首页 > 其他分享 >[1008] PyPDF2, Merge PDF files, Insert PDF files

[1008] PyPDF2, Merge PDF files, Insert PDF files

时间:2024-06-13 13:55:06浏览次数:26  
标签:files Insert merger file path PDF pdf pages

Ref: The PdfMerger Class: merges multiple PDFs into a single PDF.

  • merge(): Merge the pages from the given file into the output file at the specified page number.

  • append(): Identical to the merge() method, but assumes you want to concatenate all pages onto the end of the file instead of specifying a position.

  • write(): Write all data that has been merged to the given output file.

Ref: The PdfReader Class

Ref: The PdfWriter Class


1. Merge PDF files

  • Use the PdfMerger class from PyPDF2 to merge the PDFs.
  • Here’s an example:
Python
import PyPDF2

# List of PDFs to merge
pdfs = ['file1.pdf', 'file2.pdf', 'file3.pdf']
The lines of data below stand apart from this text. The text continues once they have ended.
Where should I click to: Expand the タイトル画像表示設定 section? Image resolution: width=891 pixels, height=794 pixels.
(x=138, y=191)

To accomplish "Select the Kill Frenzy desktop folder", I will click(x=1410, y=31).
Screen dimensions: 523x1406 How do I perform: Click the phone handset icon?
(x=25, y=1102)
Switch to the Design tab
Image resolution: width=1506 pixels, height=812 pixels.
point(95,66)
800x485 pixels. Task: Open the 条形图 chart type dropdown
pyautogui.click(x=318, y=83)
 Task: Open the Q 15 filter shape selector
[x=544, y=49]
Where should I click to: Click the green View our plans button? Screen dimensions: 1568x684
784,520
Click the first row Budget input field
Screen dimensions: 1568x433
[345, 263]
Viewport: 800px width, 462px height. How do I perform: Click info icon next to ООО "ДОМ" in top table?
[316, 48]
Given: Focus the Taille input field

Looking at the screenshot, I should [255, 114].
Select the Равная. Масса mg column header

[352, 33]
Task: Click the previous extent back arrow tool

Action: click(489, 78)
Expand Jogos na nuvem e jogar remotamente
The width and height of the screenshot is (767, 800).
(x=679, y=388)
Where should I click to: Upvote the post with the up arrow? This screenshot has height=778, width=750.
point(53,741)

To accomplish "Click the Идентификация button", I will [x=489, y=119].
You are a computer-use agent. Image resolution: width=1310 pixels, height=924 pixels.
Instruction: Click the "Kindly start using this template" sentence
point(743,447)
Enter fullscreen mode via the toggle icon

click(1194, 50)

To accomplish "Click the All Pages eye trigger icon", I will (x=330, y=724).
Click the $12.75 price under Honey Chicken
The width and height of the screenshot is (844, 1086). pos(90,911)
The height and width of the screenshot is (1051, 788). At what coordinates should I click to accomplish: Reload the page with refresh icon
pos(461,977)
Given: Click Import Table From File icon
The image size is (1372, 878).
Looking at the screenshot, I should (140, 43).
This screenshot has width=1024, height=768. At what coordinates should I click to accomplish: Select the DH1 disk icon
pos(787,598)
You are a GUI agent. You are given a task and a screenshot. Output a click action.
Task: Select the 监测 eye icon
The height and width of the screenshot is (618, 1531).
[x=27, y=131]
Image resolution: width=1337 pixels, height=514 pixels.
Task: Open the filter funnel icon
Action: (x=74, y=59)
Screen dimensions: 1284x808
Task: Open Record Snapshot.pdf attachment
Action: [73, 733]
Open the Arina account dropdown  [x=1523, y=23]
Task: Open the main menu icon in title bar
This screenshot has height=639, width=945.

merger = PyPDF2.PdfMerger()
for pdf in pdfs:
    merger.append(pdf)

# Write the merged PDF to a new file
merger.write("merged.pdf")
merger.close()

2. Insert PDF files

  • You can use the PdfMerger class to merge PDFs and insert them at specific positions.
  • Here’s an example:
Python
# Open the PDF files you want to merge
input1 = open("file1.pdf", "rb")
input2 = open("file2.pdf", "rb")

# Create a PdfFileMerger object
merger = PyPDF2.PdfMerger()

# Append pages from input1 (e.g., pages 0 to 3)
merger.append(fileobj=input1, pages=(0, 3))

# Insert pages from input2 after the second page
merger.merge(position=2, fileobj=input2, pages=(0, 1))

# Write the merged PDF to an output file
with open("output.pdf", "wb") as output:
    merger.write(output)

# Close file descriptors
input1.close()
input2.close()

3. Get the number of pages

pdfReader = PyPDF2.PdfReader("file4.pdf")
print(len(pdfReader.pages))

The big exmaple:

import os, PyPDF2

# find the root directory
# root_dir = __file__[:__file__.find("\\Working\\GIS\\Data\\Models")]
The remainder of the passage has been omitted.